▸ Material for this task
• • • • •
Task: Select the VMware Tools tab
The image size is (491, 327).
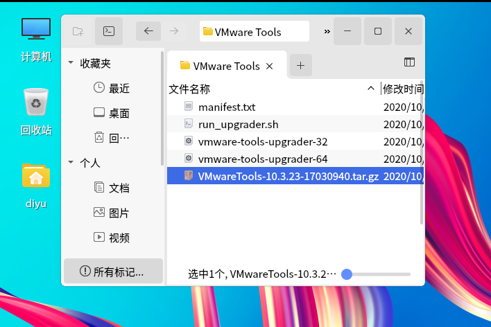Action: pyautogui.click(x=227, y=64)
• • • • •
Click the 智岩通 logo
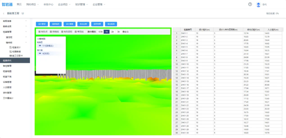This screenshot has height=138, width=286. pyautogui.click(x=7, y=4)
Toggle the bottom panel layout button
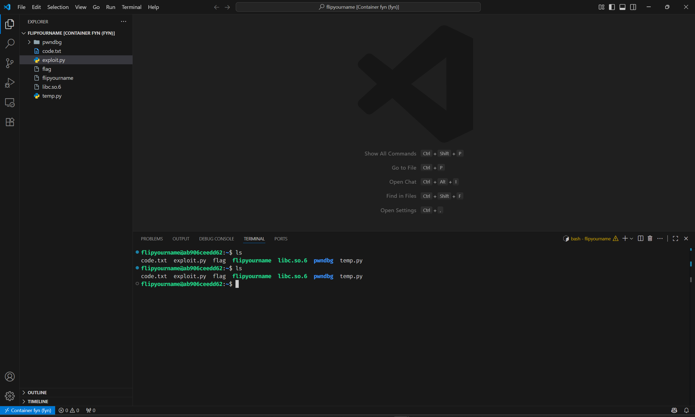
• • • • •
▸ Work to be completed
Give the material from the line containing "Task: Select the VMware Tools tab" to the line containing "Action: pyautogui.click(x=227, y=64)", both included, as a JSON list of strings with one string per line and blank lines left out. Leave the pictures out of the answer.

▸ Finished task
[
  "Task: Select the VMware Tools tab",
  "The image size is (491, 327).",
  "Action: pyautogui.click(x=227, y=64)"
]